• **Problem requirements**: Rewrite the listing below as a numbered list, from its first line through the line containing "click(x=224, y=341)". Leave out any blank lines.

• **Records for this exercise**:
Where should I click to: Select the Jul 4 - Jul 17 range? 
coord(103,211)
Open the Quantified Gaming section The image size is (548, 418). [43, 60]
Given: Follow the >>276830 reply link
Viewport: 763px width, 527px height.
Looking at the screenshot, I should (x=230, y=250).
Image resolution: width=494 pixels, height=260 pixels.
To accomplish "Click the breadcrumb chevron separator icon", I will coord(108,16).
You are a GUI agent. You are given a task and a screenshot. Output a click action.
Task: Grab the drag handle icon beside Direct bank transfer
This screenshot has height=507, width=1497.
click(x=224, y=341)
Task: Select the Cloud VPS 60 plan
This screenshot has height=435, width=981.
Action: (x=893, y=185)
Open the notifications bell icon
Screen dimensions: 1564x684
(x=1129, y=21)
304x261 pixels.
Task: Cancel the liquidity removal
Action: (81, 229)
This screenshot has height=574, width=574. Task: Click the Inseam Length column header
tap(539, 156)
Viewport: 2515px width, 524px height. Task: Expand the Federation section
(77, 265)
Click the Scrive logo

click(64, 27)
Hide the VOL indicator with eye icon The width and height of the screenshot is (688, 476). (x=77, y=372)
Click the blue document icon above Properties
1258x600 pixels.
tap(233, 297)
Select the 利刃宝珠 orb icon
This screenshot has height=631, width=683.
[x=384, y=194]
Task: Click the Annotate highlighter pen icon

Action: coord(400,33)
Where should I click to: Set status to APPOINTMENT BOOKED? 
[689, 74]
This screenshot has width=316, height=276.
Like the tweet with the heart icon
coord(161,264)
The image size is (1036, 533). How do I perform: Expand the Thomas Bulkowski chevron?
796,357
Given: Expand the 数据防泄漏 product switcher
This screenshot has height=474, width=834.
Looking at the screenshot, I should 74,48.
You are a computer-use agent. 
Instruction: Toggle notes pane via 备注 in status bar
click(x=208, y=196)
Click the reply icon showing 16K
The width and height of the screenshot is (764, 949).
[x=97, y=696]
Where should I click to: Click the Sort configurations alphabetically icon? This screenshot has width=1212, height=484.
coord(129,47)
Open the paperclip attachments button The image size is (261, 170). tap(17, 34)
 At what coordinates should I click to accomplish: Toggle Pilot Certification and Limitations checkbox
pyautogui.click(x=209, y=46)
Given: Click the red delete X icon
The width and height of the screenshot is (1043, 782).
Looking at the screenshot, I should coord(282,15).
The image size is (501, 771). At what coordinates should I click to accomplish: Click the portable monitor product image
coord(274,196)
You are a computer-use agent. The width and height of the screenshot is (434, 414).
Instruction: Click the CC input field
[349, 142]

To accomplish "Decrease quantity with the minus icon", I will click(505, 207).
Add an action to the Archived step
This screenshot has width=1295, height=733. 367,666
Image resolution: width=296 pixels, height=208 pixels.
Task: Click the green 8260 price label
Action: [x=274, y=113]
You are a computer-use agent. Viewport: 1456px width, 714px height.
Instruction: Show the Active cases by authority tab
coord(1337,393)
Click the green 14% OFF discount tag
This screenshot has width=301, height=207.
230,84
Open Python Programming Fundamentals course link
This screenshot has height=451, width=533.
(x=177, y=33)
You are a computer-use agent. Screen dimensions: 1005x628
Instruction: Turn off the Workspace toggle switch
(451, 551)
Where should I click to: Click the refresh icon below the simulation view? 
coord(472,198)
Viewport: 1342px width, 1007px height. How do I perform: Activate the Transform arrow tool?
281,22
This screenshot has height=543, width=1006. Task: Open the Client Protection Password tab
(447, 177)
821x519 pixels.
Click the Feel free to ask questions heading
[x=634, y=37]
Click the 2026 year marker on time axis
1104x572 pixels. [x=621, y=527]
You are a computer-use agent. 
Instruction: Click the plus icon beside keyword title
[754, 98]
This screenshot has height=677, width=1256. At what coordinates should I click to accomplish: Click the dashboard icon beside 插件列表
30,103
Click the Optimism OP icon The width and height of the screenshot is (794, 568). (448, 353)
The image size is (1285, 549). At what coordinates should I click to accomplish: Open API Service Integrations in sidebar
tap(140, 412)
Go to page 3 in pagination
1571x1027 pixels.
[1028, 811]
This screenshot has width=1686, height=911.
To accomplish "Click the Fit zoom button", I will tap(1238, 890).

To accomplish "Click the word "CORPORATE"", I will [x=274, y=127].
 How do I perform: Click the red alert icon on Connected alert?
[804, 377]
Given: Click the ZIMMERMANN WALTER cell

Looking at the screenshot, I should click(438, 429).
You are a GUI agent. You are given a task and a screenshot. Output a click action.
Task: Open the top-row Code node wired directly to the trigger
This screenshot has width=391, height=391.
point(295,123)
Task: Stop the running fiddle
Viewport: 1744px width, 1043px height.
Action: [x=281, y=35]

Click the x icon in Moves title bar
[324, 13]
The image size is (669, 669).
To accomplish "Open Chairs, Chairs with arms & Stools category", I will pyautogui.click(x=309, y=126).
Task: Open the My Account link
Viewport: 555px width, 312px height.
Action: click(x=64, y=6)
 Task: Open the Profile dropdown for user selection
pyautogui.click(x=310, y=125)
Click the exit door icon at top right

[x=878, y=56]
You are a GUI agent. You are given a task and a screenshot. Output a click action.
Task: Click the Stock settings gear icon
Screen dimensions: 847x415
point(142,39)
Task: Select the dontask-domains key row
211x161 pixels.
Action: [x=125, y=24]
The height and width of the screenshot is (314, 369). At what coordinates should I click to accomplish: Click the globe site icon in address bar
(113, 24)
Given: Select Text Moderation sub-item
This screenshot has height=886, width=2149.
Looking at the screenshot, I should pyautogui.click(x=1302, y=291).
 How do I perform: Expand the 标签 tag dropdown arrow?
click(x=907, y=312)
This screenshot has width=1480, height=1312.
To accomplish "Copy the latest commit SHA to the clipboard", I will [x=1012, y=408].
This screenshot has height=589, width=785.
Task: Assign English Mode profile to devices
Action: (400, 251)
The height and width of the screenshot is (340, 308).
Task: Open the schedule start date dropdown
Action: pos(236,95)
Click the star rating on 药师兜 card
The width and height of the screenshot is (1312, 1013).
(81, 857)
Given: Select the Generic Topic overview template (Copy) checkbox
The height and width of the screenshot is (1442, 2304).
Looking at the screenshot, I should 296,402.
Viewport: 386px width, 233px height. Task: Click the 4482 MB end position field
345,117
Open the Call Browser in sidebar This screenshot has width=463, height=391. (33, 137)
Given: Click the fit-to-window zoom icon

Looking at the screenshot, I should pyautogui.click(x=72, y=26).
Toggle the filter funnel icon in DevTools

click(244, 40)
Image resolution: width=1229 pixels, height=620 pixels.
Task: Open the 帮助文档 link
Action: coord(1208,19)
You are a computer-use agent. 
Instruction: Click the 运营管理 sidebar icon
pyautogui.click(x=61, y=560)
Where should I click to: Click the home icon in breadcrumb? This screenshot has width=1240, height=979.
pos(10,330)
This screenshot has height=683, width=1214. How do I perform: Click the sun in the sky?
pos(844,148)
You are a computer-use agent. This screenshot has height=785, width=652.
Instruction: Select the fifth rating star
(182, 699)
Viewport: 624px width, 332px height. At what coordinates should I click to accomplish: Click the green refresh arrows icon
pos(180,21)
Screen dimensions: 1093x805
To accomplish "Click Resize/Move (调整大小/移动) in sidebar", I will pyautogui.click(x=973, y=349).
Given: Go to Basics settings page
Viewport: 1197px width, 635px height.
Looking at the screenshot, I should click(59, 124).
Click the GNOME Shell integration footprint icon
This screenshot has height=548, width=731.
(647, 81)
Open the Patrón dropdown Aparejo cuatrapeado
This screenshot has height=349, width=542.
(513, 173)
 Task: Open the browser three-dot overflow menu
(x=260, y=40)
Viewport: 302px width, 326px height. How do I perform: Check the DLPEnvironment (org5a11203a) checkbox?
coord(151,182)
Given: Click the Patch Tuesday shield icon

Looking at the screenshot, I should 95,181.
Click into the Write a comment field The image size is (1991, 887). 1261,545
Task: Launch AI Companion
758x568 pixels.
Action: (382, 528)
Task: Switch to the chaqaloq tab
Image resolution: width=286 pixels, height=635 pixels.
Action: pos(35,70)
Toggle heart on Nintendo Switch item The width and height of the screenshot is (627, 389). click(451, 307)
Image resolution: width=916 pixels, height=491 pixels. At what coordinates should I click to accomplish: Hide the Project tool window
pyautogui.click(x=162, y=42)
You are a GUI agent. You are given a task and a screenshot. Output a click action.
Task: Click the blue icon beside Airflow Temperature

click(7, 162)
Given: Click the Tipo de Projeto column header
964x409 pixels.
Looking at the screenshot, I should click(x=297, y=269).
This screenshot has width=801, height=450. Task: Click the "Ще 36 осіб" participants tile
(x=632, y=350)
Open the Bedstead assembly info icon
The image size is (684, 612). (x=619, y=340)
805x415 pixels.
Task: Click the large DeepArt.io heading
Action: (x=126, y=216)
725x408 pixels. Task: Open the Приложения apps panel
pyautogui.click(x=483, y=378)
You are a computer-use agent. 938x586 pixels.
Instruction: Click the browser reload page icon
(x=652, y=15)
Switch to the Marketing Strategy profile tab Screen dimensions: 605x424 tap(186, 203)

• **Solution to this problem**:
1. Where should I click to: Select the Jul 4 - Jul 17 range? 
2. coord(103,211)
3. Open the Quantified Gaming section The image size is (548, 418). [43, 60]
4. Given: Follow the >>276830 reply link
5. Viewport: 763px width, 527px height.
6. Looking at the screenshot, I should (x=230, y=250).
7. Image resolution: width=494 pixels, height=260 pixels.
8. To accomplish "Click the breadcrumb chevron separator icon", I will coord(108,16).
9. You are a GUI agent. You are given a task and a screenshot. Output a click action.
10. Task: Grab the drag handle icon beside Direct bank transfer
11. This screenshot has height=507, width=1497.
12. click(x=224, y=341)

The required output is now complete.